Aparte, a medida que transcurría la conversación, le comenté sobre algunos
pensamientos extraños y profundos que me sobrevenían cuando estaba con personas
a las que se supone tenía que querer con toda mi alma, y para motivos de hacer
interesante este diario escribiré algunas palabras clave al respecto: dolor, colores
grises, venganza, muerte, ira. Después de 45 minutos de conversación me derivó
a psiquiatría.
Pasaron 4 meses hasta que me dieron una cita en
el consultorio de psiquiatría del mismo hospital estatal, y dos meses más hasta
que se concretó la cita. Medio año seguí con los mismos pensamientos con los
que peleaba internamente para que desaparezcan, medio año más estuve con
pesadillas, con temblores, luchando para no exponerme en la universidad, para
no colapsar en el suelo y ver a todos con ojos expectantes como mi cuerpo se
desvanecía en una tormenta de nervios. No había manera de sobrellevar lo que me
estaba ocurriendo, intentaba poner en práctica pensamientos positivos pero mi
problema se había vuelto neurológico. En el consultorio de psiquiatría estuve
un año, me recetaron una serie de pastillas que me ayudaron a sobrellevar los
días junto con terapias con el mismo doctor. No supe de mis diagnósticos hasta
después de ese año; es decir, durante la pandemia me enteré por casualidad que
tenía dos diagnósticos en mi contra. En el año 2020 aunque el sistema de salud
se esforzaba por no limitar medicamentos a la población de pacientes, no pasó
mucho tiempo hasta que me dijeron que mi SIS (Sistema Integral de Salud) no
servía para tratamiento psiquiátrico. Me entregaron mis papeles, que no sabía
que existían hasta ese momento, y me dijeron que averigüe en postas o centros
de salud cercanos a la zona en donde vivo si tenían servicio psiquiátrico.
Nunca me había sentido tan desolada y abandonada. Estaba perdida, sin rumbo, lo
último que recordaba es que mi psiquiatra (al cual lo llamaba con el nombre “doctor”

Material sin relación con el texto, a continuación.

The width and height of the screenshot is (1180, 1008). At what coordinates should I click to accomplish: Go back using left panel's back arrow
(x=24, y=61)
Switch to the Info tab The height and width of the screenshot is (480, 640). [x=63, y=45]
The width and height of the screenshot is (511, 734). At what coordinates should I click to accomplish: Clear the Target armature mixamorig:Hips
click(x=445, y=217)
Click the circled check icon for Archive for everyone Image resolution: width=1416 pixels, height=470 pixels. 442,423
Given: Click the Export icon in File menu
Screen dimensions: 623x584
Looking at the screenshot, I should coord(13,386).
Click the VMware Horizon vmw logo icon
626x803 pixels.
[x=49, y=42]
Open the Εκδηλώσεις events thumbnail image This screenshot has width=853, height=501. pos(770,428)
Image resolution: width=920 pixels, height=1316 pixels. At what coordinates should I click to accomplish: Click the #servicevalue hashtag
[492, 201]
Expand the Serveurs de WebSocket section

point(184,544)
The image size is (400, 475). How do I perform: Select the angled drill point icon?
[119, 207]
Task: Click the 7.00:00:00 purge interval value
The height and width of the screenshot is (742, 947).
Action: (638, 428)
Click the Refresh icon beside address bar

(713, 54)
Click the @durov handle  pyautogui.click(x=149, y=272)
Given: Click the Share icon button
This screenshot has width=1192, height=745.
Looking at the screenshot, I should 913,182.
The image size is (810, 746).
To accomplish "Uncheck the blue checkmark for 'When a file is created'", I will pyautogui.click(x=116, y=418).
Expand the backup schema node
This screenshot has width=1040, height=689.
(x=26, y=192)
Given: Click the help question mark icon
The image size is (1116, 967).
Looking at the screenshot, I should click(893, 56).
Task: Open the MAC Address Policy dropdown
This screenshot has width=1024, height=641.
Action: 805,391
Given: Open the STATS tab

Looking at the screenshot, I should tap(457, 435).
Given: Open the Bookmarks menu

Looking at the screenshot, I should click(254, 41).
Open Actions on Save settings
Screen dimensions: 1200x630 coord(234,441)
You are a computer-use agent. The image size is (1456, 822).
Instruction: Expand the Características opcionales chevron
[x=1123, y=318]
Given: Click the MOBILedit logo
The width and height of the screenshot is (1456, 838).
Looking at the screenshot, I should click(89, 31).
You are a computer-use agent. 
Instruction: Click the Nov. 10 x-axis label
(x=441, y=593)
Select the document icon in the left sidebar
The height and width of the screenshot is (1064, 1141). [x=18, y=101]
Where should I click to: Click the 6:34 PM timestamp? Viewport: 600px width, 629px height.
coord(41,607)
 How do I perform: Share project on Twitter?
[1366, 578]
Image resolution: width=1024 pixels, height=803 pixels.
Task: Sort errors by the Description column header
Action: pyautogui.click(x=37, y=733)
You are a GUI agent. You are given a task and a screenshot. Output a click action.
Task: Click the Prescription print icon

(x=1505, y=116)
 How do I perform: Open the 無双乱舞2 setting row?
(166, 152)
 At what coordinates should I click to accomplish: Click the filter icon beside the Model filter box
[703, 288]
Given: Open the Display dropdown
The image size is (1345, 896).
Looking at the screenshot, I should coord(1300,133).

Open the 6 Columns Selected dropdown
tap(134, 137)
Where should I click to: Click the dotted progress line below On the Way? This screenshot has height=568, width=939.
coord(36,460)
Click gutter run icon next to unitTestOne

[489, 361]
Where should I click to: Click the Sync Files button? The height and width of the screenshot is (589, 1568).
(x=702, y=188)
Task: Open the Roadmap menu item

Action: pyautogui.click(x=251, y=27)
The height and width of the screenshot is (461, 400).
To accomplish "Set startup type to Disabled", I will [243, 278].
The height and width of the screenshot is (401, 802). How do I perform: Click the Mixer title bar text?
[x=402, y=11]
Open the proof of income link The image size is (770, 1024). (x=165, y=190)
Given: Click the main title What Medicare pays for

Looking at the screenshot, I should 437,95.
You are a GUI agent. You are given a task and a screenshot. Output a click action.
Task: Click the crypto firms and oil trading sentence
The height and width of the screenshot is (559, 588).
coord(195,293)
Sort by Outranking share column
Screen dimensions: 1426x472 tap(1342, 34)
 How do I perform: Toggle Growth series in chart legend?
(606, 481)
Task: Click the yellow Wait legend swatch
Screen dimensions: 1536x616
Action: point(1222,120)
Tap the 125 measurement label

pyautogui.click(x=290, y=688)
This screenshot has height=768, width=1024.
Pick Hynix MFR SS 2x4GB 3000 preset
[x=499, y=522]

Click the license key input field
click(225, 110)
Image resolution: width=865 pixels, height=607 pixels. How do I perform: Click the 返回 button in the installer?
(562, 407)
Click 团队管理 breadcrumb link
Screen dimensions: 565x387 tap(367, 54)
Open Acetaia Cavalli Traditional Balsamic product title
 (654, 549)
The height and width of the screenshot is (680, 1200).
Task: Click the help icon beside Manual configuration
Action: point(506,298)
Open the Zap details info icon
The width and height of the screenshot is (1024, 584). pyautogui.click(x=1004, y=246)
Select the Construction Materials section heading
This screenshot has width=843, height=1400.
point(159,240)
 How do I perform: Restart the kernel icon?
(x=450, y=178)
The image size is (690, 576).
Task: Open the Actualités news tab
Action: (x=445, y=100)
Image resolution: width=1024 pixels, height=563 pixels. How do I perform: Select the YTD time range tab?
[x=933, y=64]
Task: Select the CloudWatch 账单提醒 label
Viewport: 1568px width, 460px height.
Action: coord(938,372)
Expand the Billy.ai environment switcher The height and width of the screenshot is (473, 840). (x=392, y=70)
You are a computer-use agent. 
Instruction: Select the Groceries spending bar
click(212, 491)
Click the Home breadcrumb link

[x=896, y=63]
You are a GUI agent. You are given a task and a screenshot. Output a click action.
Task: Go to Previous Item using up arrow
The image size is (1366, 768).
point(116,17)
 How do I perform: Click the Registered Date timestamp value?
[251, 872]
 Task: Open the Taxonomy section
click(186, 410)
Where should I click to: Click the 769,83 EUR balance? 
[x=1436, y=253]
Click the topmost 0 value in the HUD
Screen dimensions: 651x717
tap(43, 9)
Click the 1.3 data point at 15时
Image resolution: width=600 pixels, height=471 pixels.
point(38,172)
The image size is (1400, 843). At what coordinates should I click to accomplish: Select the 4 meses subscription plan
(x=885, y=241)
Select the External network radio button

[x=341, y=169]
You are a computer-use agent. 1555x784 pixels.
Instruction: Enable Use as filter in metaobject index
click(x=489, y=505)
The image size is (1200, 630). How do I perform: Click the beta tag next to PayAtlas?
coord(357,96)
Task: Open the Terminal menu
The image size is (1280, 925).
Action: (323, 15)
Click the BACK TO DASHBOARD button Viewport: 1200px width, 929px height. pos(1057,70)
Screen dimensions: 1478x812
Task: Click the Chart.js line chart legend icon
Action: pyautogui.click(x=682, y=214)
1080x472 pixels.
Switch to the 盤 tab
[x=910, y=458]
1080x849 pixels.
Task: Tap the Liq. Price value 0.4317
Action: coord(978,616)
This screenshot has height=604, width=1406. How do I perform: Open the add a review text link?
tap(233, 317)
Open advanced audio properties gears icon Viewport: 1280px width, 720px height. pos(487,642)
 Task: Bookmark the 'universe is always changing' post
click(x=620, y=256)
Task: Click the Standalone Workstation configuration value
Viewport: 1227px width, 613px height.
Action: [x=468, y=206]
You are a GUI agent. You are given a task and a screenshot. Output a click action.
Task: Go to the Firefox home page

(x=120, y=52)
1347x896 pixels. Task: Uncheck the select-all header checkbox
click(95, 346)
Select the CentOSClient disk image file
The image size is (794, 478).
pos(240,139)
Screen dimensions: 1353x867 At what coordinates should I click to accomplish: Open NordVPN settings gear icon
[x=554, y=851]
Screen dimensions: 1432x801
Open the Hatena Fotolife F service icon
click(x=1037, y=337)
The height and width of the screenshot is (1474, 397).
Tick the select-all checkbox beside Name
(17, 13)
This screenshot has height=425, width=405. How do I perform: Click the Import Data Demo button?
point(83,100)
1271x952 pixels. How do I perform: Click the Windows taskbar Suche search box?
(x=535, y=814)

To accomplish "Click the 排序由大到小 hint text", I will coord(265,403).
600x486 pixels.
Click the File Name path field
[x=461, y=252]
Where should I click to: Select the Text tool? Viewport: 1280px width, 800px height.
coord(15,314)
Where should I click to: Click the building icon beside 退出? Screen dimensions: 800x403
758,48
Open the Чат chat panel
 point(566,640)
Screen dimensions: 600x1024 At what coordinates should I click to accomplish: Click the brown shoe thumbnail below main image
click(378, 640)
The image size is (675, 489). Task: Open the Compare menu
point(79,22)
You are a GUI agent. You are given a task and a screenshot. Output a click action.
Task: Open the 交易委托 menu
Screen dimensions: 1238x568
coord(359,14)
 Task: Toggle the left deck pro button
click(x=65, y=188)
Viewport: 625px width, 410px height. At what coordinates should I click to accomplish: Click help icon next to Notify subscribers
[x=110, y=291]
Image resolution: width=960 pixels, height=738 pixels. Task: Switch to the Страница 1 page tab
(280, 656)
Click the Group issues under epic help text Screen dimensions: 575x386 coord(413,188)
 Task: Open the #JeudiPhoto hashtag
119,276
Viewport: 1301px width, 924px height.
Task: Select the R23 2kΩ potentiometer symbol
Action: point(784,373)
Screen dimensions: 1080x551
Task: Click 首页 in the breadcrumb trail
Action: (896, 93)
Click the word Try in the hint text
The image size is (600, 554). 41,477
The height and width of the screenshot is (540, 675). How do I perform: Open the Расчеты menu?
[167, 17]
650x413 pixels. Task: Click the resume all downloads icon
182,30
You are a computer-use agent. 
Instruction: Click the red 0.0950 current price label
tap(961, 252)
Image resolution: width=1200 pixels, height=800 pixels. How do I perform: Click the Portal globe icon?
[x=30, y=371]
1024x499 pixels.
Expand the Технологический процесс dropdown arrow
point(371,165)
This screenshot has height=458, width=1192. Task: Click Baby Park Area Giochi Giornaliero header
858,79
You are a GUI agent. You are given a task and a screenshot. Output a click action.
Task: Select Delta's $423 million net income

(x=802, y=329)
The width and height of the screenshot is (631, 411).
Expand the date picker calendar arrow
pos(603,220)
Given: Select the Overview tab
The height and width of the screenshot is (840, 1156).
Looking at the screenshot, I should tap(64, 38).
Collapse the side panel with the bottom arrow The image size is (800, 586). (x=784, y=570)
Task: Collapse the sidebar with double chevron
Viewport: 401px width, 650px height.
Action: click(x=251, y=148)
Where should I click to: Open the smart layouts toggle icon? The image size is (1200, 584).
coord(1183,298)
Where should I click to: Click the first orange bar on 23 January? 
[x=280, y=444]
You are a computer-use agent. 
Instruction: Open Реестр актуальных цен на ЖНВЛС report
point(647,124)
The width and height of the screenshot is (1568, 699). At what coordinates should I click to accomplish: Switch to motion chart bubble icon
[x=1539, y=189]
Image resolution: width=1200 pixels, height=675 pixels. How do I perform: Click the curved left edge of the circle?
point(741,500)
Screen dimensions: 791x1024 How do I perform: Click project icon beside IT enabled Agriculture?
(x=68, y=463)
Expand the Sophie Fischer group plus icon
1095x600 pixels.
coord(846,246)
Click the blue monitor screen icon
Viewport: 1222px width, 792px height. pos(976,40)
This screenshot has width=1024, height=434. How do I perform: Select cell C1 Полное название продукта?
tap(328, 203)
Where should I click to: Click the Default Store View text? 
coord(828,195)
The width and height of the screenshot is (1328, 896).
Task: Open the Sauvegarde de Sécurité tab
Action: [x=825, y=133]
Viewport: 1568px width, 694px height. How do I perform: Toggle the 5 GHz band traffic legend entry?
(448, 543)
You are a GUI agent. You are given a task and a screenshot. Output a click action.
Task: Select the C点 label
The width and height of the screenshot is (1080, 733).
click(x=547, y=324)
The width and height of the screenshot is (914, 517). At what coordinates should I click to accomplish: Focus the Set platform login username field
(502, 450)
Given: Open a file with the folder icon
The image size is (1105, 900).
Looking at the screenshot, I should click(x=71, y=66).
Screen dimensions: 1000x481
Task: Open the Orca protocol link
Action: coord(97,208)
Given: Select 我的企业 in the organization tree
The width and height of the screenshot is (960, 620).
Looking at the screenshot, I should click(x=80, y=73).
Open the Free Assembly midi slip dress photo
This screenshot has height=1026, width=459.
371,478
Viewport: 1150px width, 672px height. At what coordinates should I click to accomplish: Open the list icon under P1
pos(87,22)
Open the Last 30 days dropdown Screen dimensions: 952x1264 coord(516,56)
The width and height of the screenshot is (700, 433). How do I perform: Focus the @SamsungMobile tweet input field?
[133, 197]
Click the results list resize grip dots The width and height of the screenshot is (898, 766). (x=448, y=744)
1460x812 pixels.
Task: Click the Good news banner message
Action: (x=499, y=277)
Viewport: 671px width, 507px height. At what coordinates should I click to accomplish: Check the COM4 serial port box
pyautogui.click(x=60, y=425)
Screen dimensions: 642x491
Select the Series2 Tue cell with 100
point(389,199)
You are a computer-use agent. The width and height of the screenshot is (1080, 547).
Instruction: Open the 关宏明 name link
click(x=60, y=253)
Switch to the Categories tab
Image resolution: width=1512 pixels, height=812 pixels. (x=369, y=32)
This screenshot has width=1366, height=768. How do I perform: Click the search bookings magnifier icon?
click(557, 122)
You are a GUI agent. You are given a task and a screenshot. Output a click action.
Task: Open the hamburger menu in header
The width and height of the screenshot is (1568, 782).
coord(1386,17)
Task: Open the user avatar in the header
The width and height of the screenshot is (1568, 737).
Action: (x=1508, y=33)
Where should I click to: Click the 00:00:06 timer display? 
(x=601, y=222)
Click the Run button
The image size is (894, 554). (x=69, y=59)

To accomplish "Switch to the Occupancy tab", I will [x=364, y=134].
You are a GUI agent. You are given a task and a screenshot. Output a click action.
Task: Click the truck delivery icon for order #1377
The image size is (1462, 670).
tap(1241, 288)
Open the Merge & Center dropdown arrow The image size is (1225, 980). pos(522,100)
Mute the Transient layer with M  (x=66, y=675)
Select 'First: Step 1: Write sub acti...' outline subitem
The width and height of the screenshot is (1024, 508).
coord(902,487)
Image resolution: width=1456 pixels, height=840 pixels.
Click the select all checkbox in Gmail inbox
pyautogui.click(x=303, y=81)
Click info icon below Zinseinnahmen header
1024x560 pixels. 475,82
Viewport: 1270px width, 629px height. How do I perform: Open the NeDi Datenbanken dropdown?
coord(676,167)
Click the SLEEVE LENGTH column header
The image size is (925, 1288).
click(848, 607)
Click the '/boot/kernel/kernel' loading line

porque no quería que nadie se entere que iba a un servicio de psiquiatría) me
había prometido tomar decisiones juntos y que llevaría terapia en el servicio
de psicología del hospital. Recuerdo que estaba entusiasmada, veía mejoras, me
sentía normal, quería más de la vida. Sin embargo, con la pandemia devino la
desolación, todas las esperanzas de recuperación se habían desvanecido.